Ege’de Bir Sahil Kasabası 3 Yıl Önce
Birçok insan, ilgi duyduğu bir meslek yerine, kendine iş olanağı sağlayan, işsiz kalmayacağı bir meslek seçimi yapmak zorunda kalmaktadır. Bu da ne başarı getirir, ne de mutluluk.
Yavuz 3 Yıl Önce
Ben bu 4 özelliğe de sahibim. Ama başarılı olamıyorum. Neden? Çünkü Türkiye'de yaşıyorum.
m.şakir 3 Yıl Önce
Benim dörtlüm : Hırs, haset, kıskançlık, aşağılık kompleksi
m.şakir 3 Yıl Önce
Benim dörtlüm : Hırs, haset, kıskançlık, aşağılık kompleksi Bir de bunları deneseniz :)))
m.şakir 3 Yıl Önce
Yavuz'a cevap yazdım ama yukarıda çıkmış
Ahmet 3 Yıl Önce
Haklısınız.

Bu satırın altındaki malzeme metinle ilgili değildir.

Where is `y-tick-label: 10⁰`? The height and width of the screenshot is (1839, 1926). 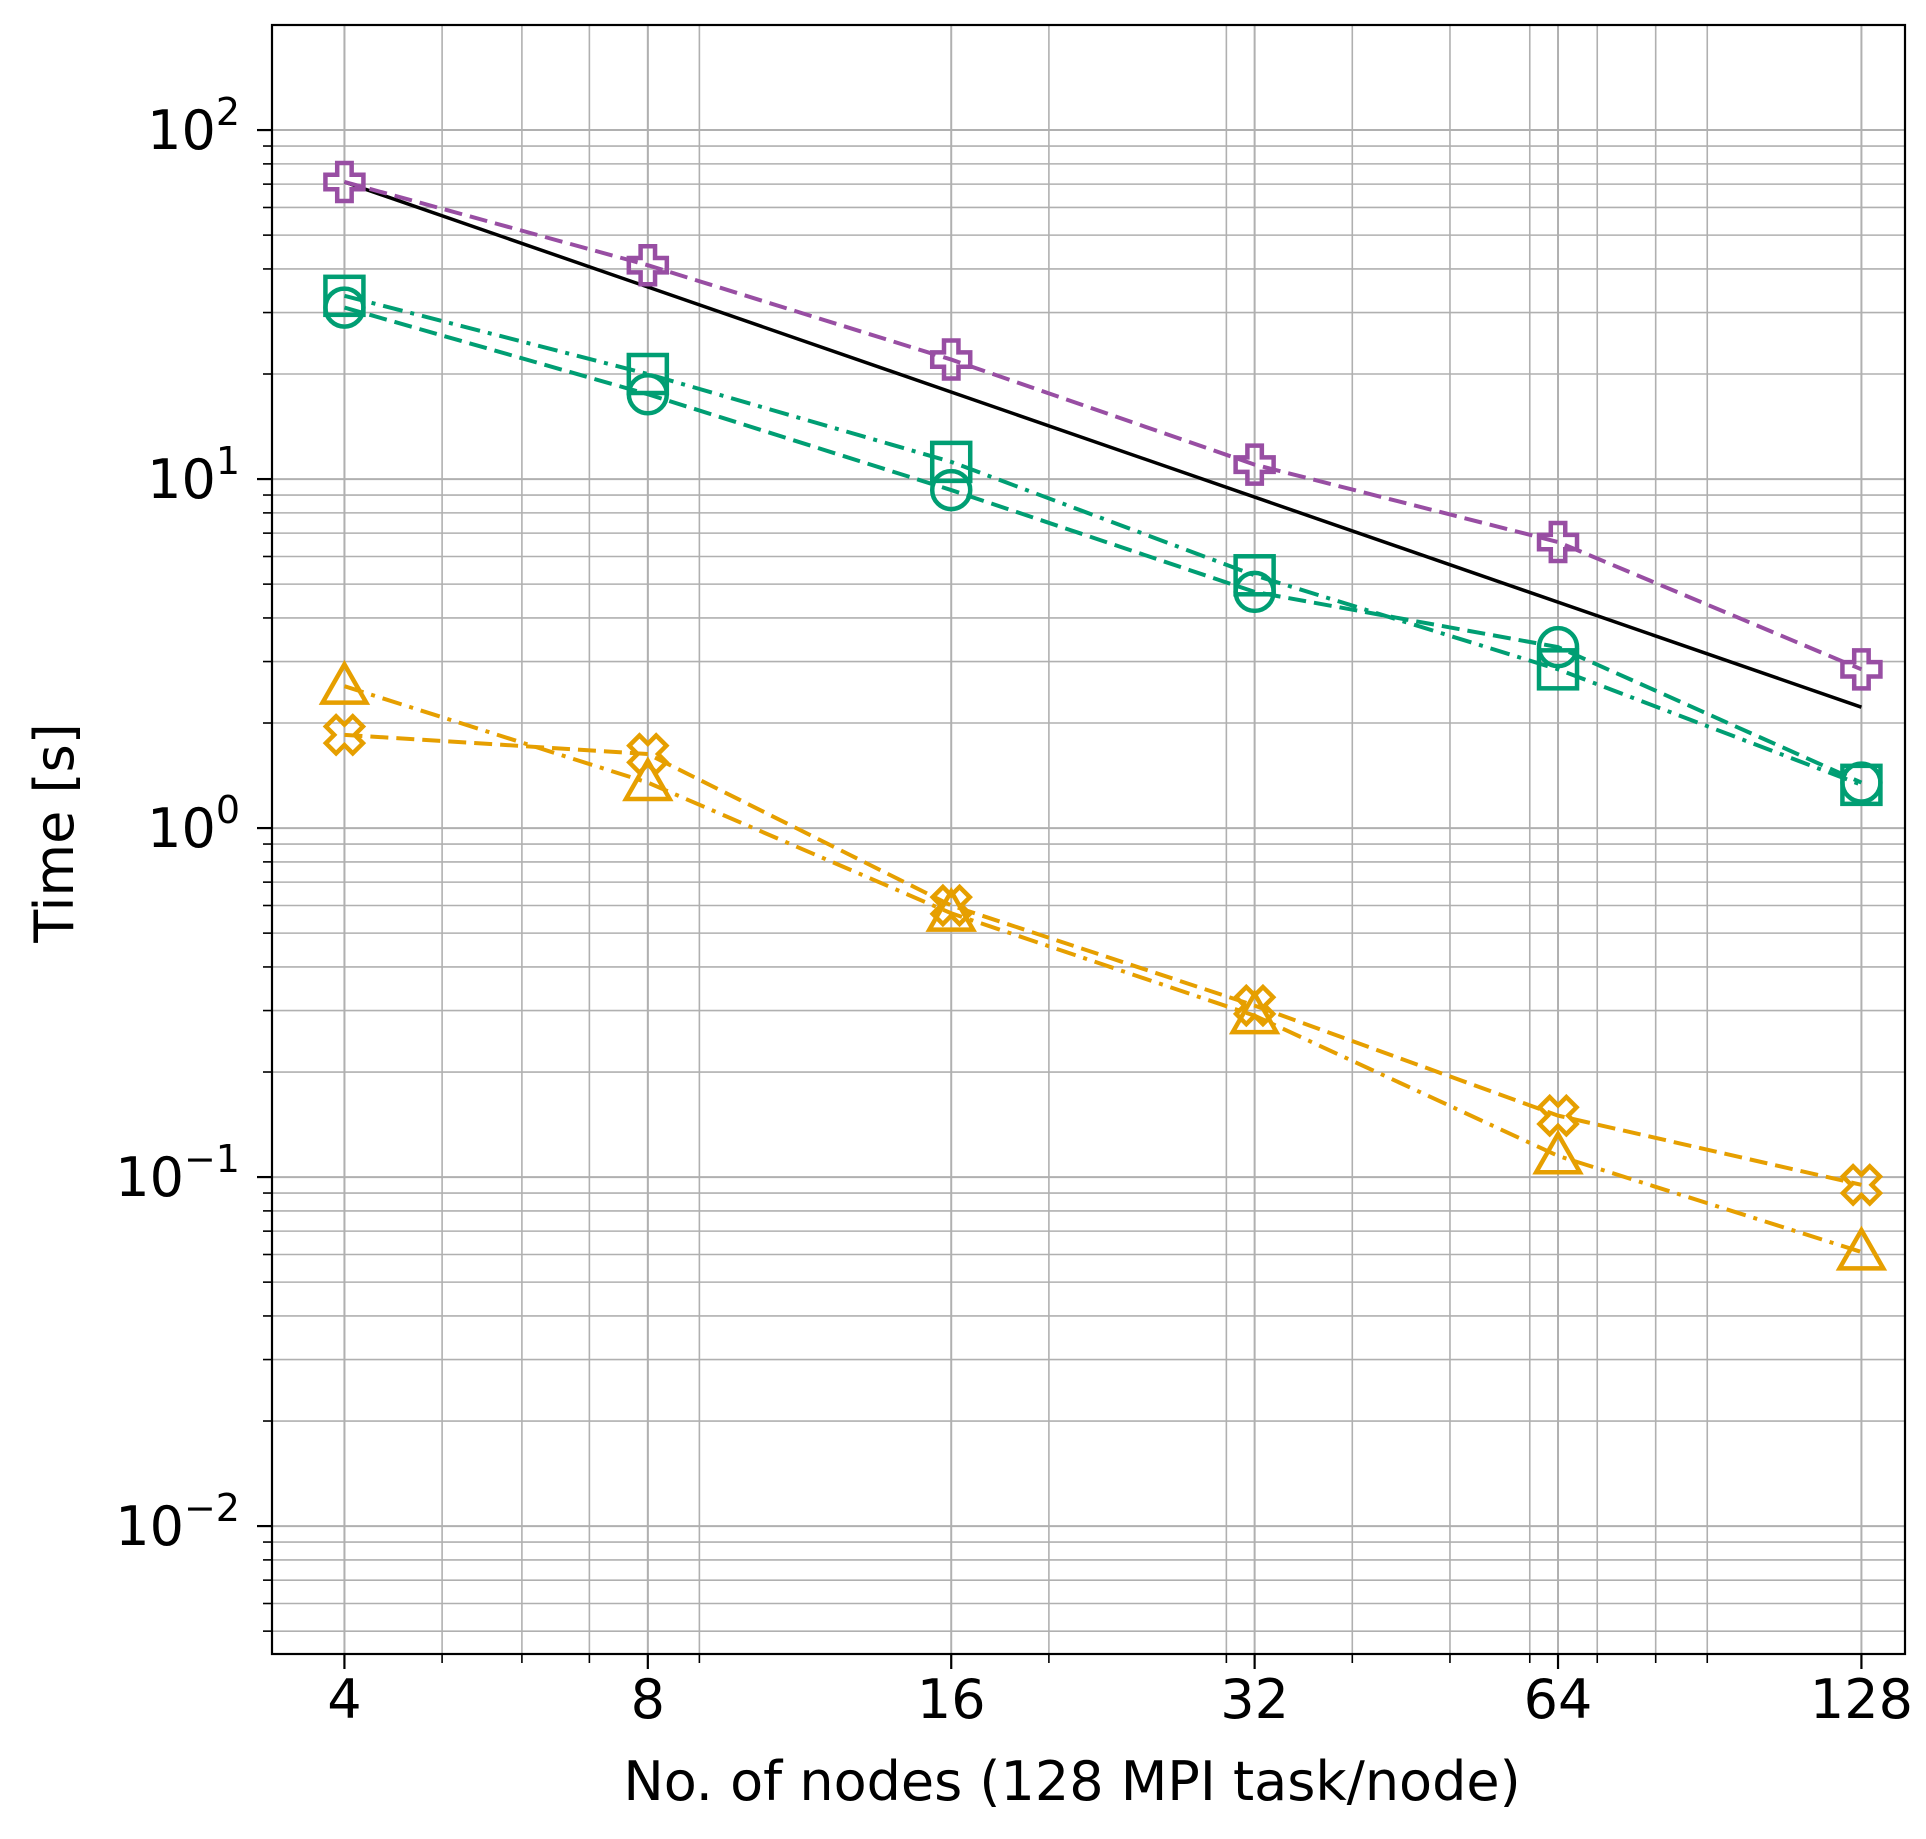 y-tick-label: 10⁰ is located at coordinates (194, 824).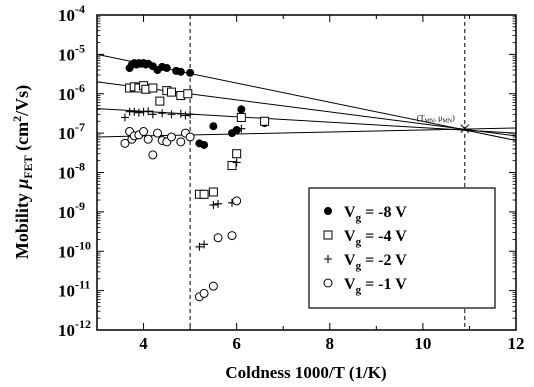 This screenshot has height=387, width=534. I want to click on legend-label: Vg = -4 V, so click(376, 238).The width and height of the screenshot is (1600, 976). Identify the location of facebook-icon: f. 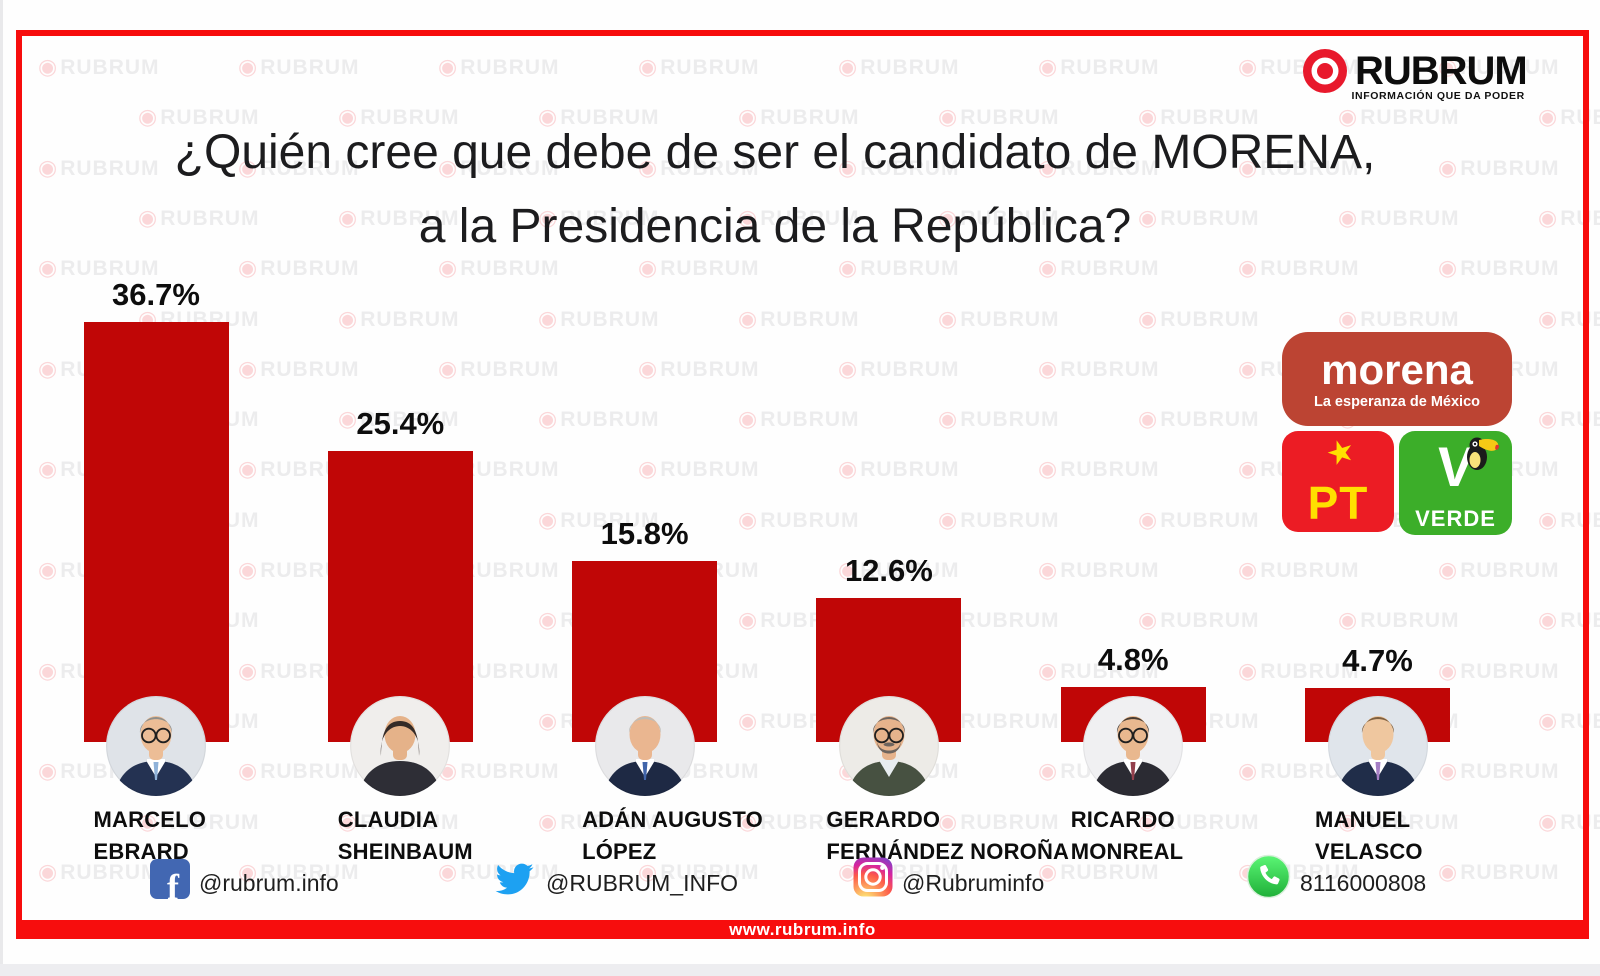
(170, 879).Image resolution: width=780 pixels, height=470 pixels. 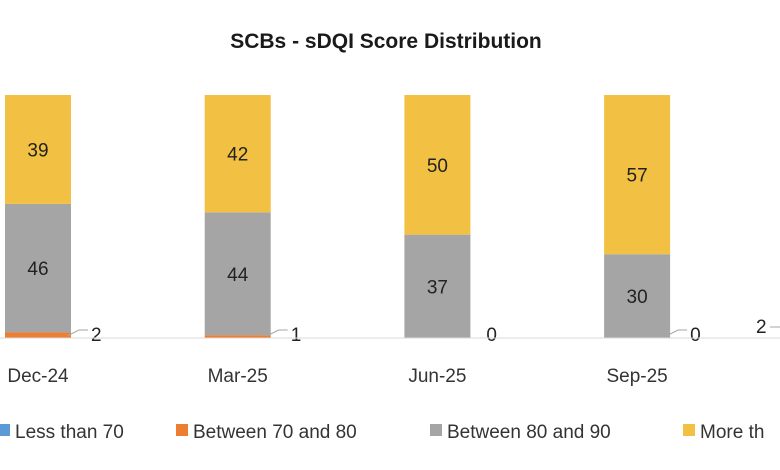 I want to click on data-label: 42, so click(x=238, y=156).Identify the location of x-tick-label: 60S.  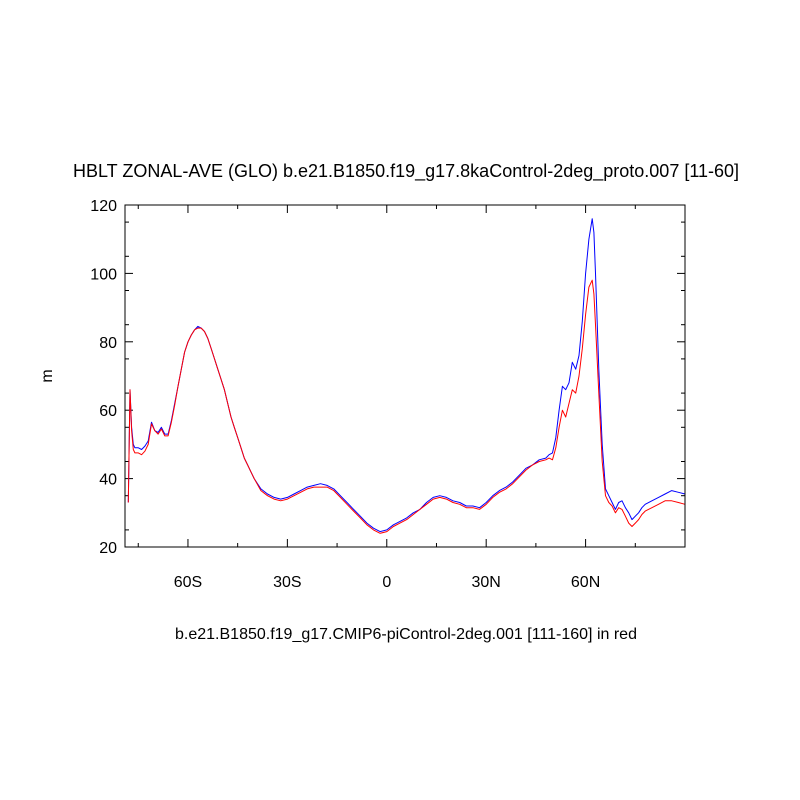
(188, 582).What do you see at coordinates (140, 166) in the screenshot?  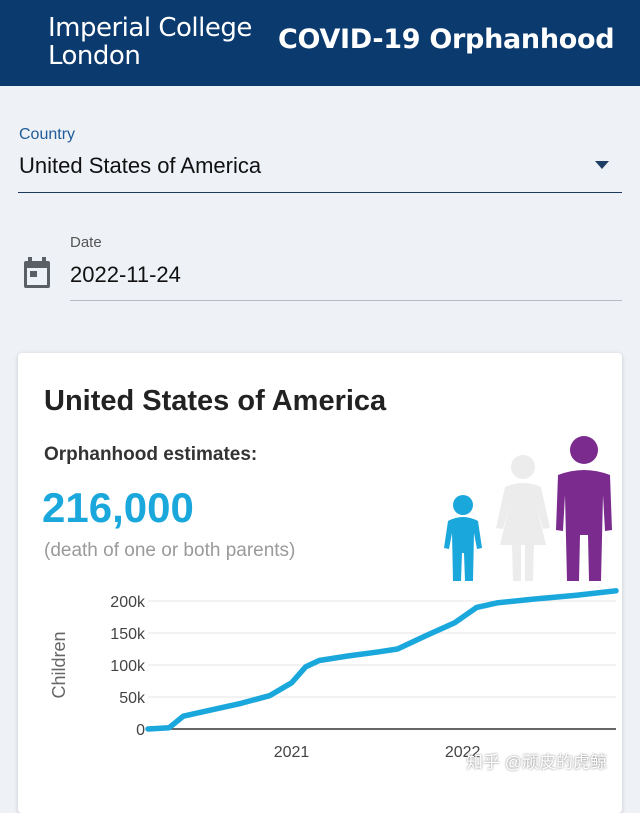 I see `country-value: United States of America` at bounding box center [140, 166].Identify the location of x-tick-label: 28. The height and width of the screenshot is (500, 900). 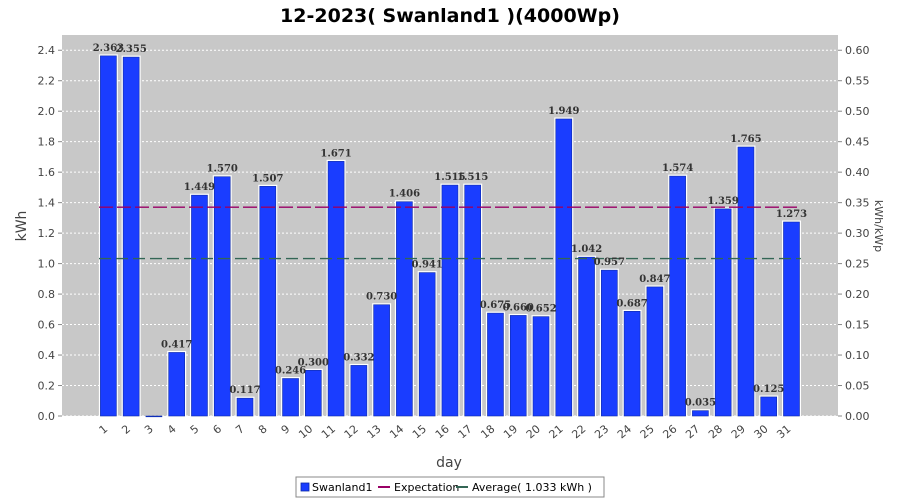
(716, 432).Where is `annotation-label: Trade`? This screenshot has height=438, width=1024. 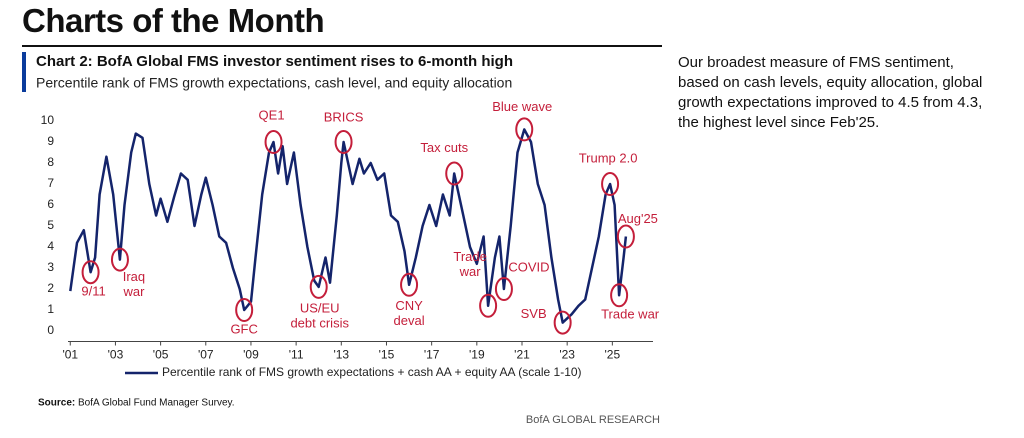 annotation-label: Trade is located at coordinates (470, 256).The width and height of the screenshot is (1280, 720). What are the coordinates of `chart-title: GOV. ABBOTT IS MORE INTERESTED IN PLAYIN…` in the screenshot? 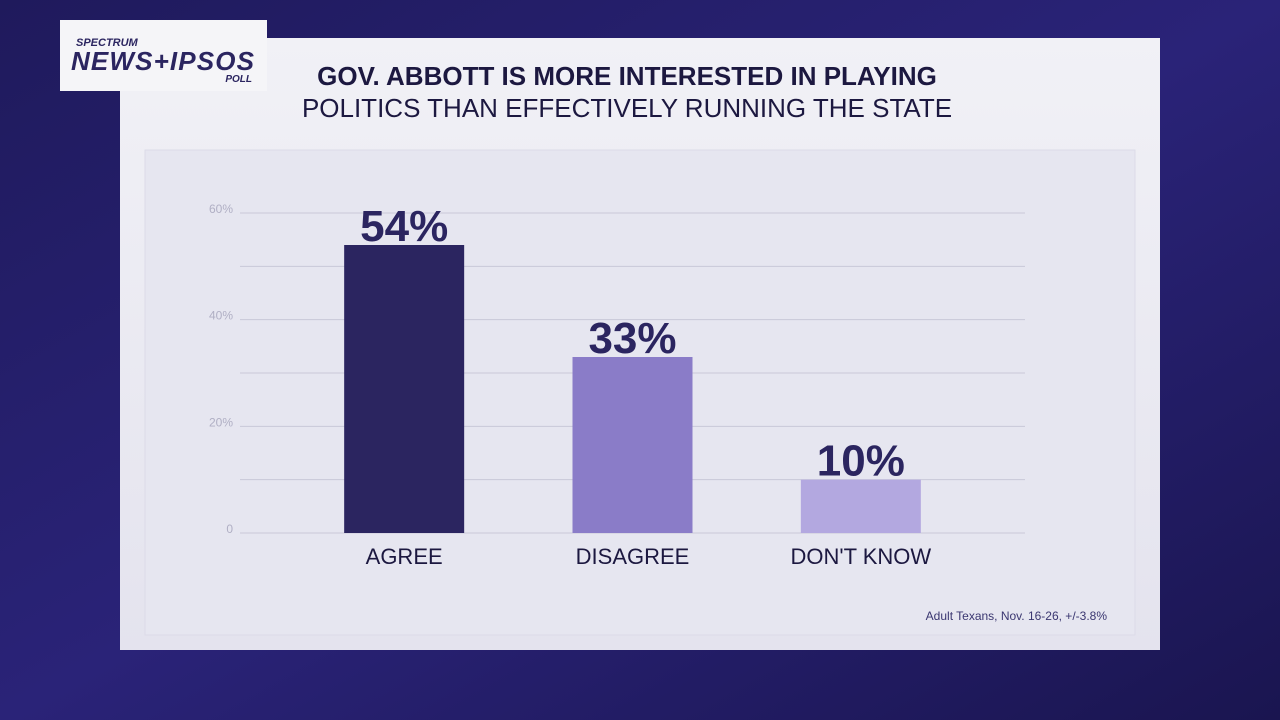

Çünkü bizde de başarısızlığa ulaşmanın dört sırrı geçerli: Cehalet, liyakatsizlik, boşvermişlik, başarılı olanı kıskanıp çelmelemeye kalkmak.
anonim 3 Yıl Önce
KKTC'de de durum çok farklı olmasa gerek. Bakın Reşat Akar da, bu konuya benzer bir şey yazmış. Niye Kıbrıslılar İngiltere'ye gidiyor, diye? Yetenek her ulusta var ama imkan her devlette yok. O devletleri yöneten başarısız kişiler, başarılı olabileceklere imkan sağlamaktansa kendi maddi, manevi menfaatlerini düşünüyor.
Ruh İkizi 3 Yıl Önce
Sayın MM, Yorumcuları okuyunca, aşağıdaki öyküyü paylaşmadan edemedim. 70’li yılların ortası. Bir kasabaya Ortaokul açılır.Kasaba eşrafından bir öğretmen, müdür olarak atanır. Müdür kız kardeşinin eşini, katip olarak işe alır. Katip de kız kardeşinin eşini, müstahdem olarak işe alır.Bir de müdür yardımcısı lazımdır ama, müdürün küçük kız kardeşinin eşi, henüz stajyerdir; o da beklenir ve müdür yardımcısı olarak atanır. Buyrun arkadaşlar size, canım memleketimin başarı öyküsünden dört dörtlük bir başarı öyküsü. İlgili okulu artık, hangi Oskar’a aday gösterirsiniz; siz bilirsiniz?
Yücel Sezer 3 Yıl Önce
Nadya Komaneçi yi örnek alabiliriz, nacizhane, Montreal 1976 izlediniz mi?
Turkish power 3 Yıl Önce
80 i devirince romantik yazılara vurdurmak5.sir olabilir mi
Ilker Cankara 3 Yıl Önce
Benim basari icin kendi gelistirdigim formul, Q-P formulu. Quadruple P. Passion, patience, persistence and planning.. Bunu yapan ve hayattan ne istedigini bilen bir adam her istedigine ulasabilir. Tutku, sabir, israrcilik ve planlama..
Handan Ünlü 3 Yıl Önce
Başarılı insanların beyin yapılarının benzemesi çok doğal çünkü hepsi de merak ederler ve merak ettikleri şeyin nedenini çözmeye çalışırlar. Ya da kendilerine zor gelen bir işi nasıl daha kolaya indirgeyebileceğinin çaresini ararlar. Ya da ,eski yöntemlerle büyük bir israfa neden olan kullanım biçimini nasıl önleyebileceğinin cevabını bulmaya çalışırlar. Hepsinin de kökeninde merak ve çözüm getirmek için ne yapması gerektiğini düşünmek yatar.Allah insanı tekamül edecek bir varlık olarak yaratmıştır. Bunun için de onu akıl denilen bir hazineye donatarak yer yüzüne göndermiştir.